La rentabilidad de cada nuevo desarrollo en la formación no convencional de Vaca Muerta continúa firmemente sujeta a variables críticas de la economía. Entre ellas, el precio internacional del petróleo, la carga impositiva y la disponibilidad de infraestructura de transporte se consolidan como los ejes determinantes del éxito comercial. Un reciente informe técnico elaborado por la consultora Aleph Energy analizó minuciosamente estos factores y logró determinar el valor mínimo que debe alcanzar el barril de Brent para que un pozo tipo genere una rentabilidad del 15% en dólares.
El estudio pone la lupa sobre el yacimiento neuquino evaluando cuatro escenarios que combinan distintos niveles de infraestructura y condiciones fiscales. Los resultados concluyen que el precio de equilibrio, conocido técnicamente en la industria como breakeven, oscila entre los 48 y los 61 dólares por barril, dependiendo de manera directa del esquema considerado para el desarrollo y puesta en marcha del proyecto. Para construir el modelo financiero, Aleph Energy tomó como referencia un pozo no convencional con una rama horizontal de 3 mil metros de extensión y 50 etapas de fractura hidráulica. Las proyecciones contemplan una producción inicial de 1.028 barriles diarios y una recuperación total estimada de 1,049 millones de barriles durante toda su vida útil.
Uno de los aspectos más significativos que expone el informe es la velocidad de recupero del hidrocarburo. Casi una cuarta parte de toda la producción acumulada del pozo se obtiene de manera acelerada durante el primer año de operación. En este período inicial se concentra la mayor parte del retorno económico del proyecto, compensando el elevado desembolso inicial, dado que con posterioridad se inicia el proceso natural de declinación característica del shale, el cual tiende a moderarse gradualmente con el paso del tiempo.

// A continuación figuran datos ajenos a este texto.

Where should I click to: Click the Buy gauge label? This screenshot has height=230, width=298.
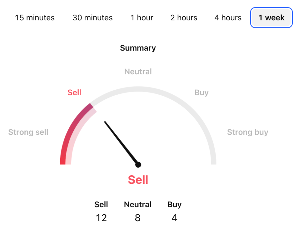coord(201,92)

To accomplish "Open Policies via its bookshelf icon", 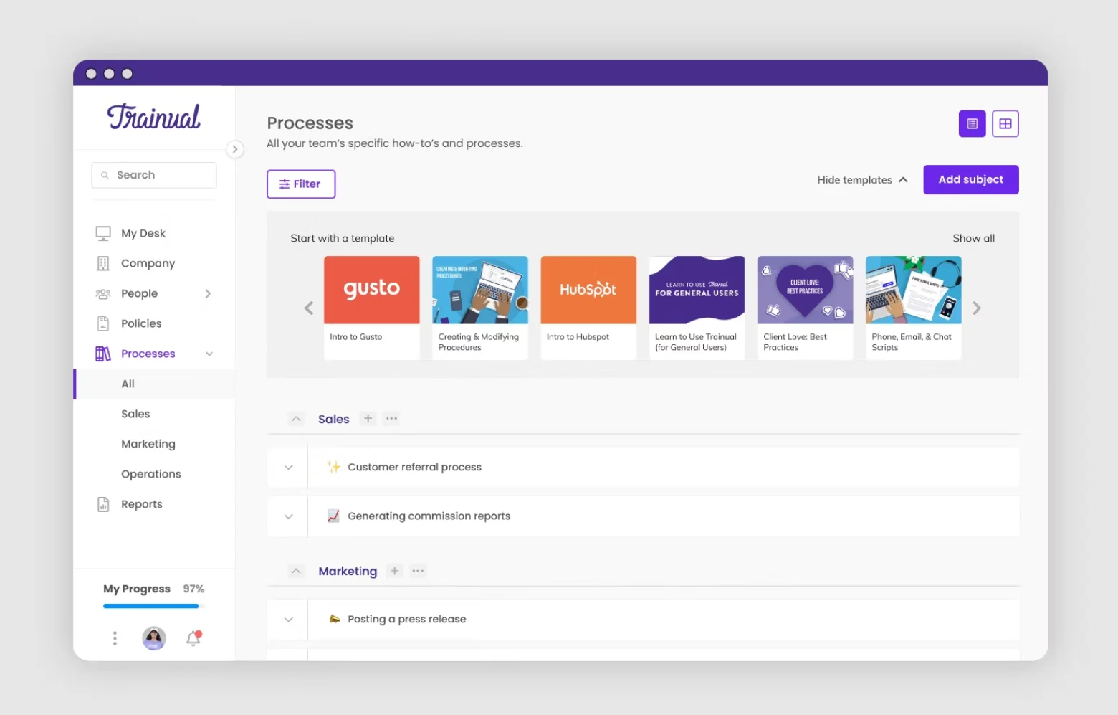I will (x=102, y=323).

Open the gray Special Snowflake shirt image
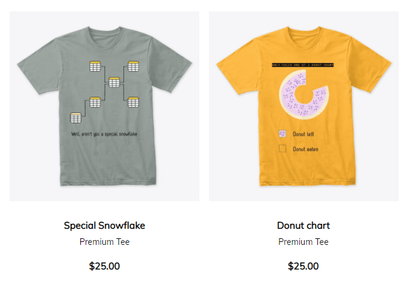(104, 106)
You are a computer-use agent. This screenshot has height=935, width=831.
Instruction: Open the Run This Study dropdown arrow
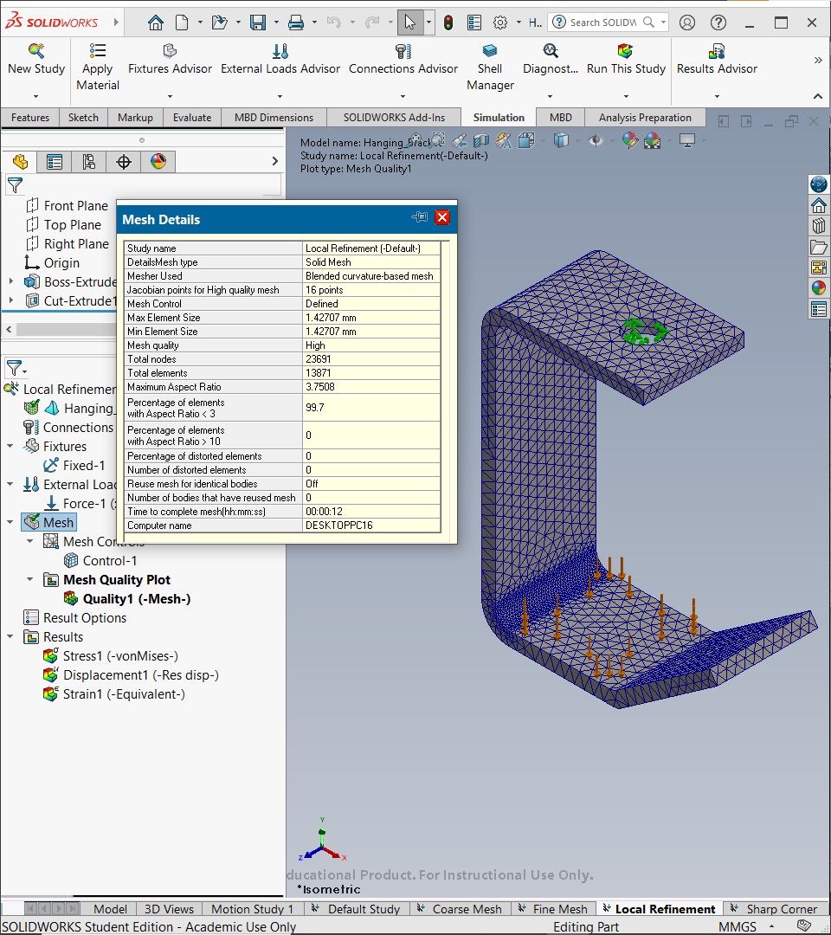click(626, 96)
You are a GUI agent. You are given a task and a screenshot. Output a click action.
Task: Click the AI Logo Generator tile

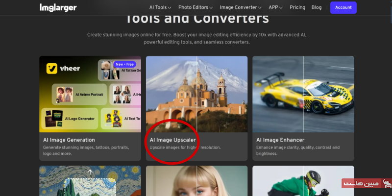pyautogui.click(x=72, y=118)
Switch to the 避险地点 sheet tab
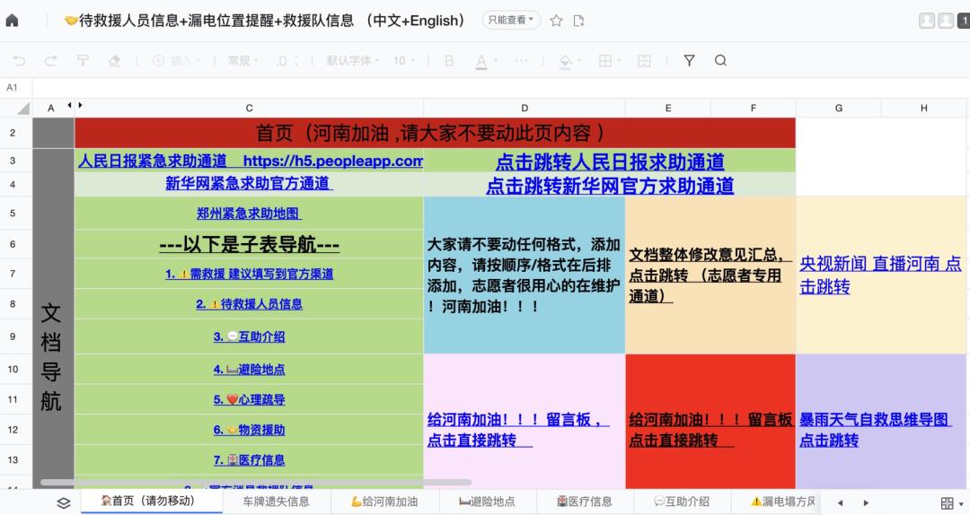Image resolution: width=970 pixels, height=515 pixels. tap(487, 502)
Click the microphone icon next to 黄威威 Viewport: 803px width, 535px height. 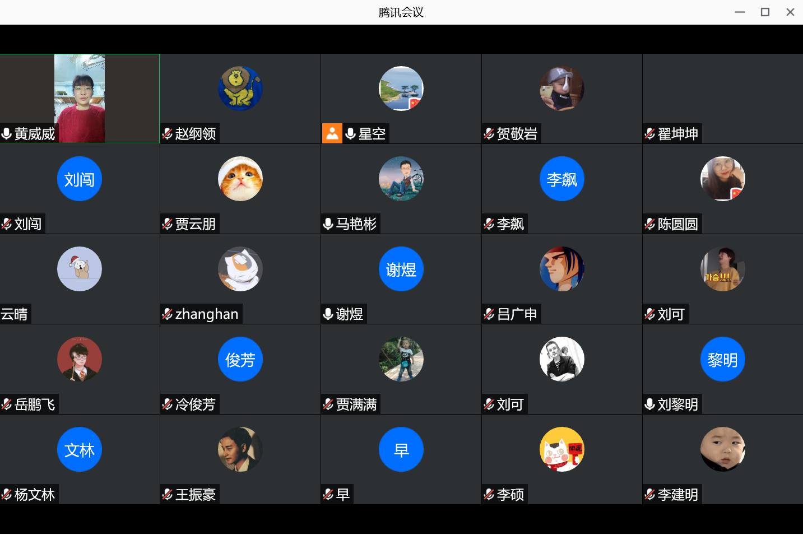click(x=7, y=133)
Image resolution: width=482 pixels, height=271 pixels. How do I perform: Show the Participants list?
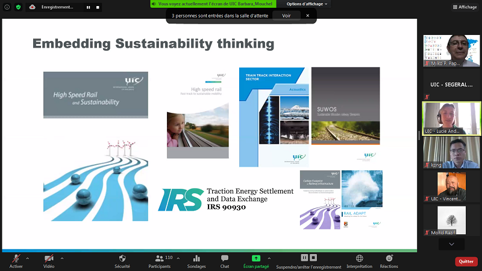click(160, 261)
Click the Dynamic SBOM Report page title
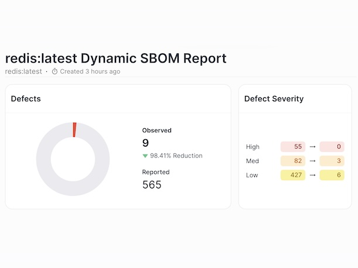 point(115,58)
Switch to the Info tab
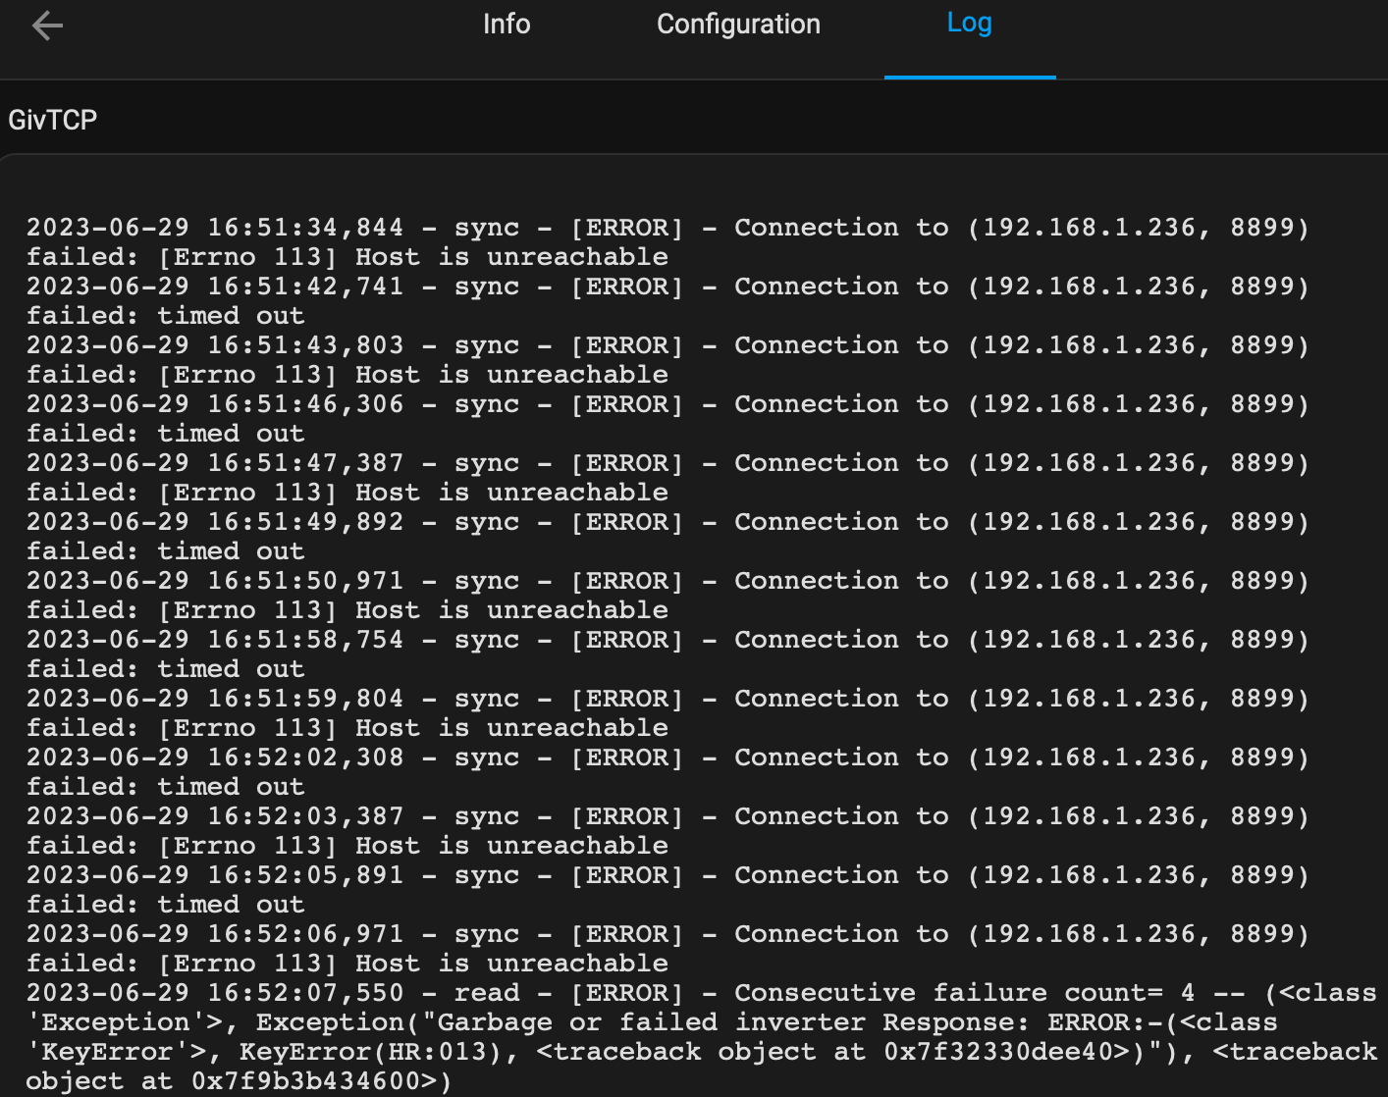 click(507, 25)
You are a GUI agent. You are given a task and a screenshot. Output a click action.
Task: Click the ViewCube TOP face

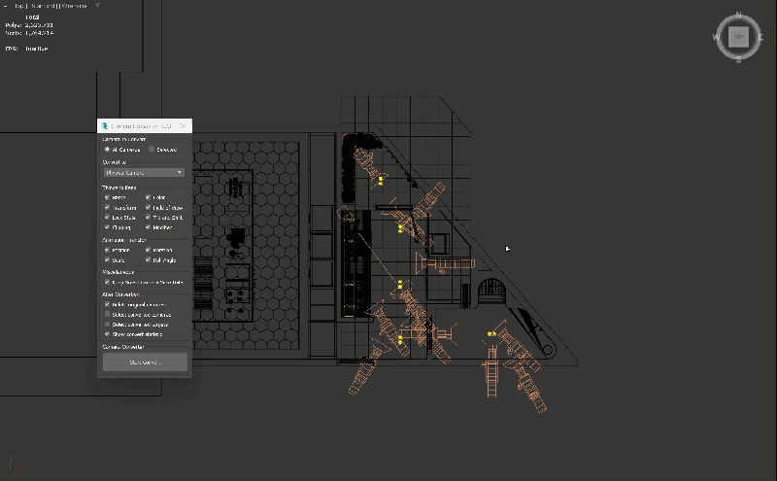(739, 38)
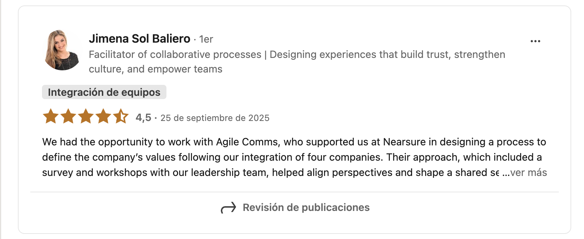The width and height of the screenshot is (584, 239).
Task: Open the Jimena Sol Baliero name link
Action: coord(139,39)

En el escenario denominado stand alone, el cual contempla de forma aislada la perforación del pozo sin incluir los beneficios fiscales y aduaneros del Régimen de Incentivo para Grandes Inversiones (RIGI), el costo neto de perforación y completación asciende a 14 millones de dólares. A esta cifra se le debe adicionar un 10% obligatorio destinado a instalaciones de superficie e interconexión. El modelo computa, además, costos operativos de 6 dólares por barril, gastos de transporte de 3 dólares, una carga de regalías e impuestos provinciales del 15%, el impuesto a las ganancias del 35% y las correspondientes retenciones a las exportaciones.

Bajo estas condiciones, la consultora concluye que el barril de Brent debe ubicarse en torno a los 51 dólares para alcanzar la tasa interna de retorno objetivo del 15% en dólares. No obstante, las proyecciones mejoran sensiblemente cuando el proyecto se encuadra dentro de los beneficios del RIGI. Con una menor alícuota en Ganancias y un esquema sensiblemente reducido de retenciones, el precio de equilibrio desciende a los 48 dólares por barril, exponiendo el impacto directo del incentivo fiscal en la competitividad internacional de la cuenca.
El panorama se torna más complejo cuando se incorporan los costos de expansión logística del sistema. Al sumar un 25% adicional al costo de capital inicial para representar la construcción de nuevos oleoductos, plantas de tratamiento de crudo y nodos de bombeo indispensables para transportar y procesar la producción, el breakeven se eleva de manera drástica. Sin el amparo del RIGI y debiendo costear la infraestructura logística ampliada, el barril mínimo requerido trepa a los 61 dólares. En contrapartida, si esa misma ampliación de infraestructura se realiza bajo los beneficios del régimen de incentivos, el valor de equilibrio se mitiga hasta los 57 dólares. La brecha reafirma que la disponibilidad de transporte y la estabilidad fiscal no son variables secundarias, sino el corazón mismo de la viabilidad de los proyectos a gran escala en Vaca Muerta.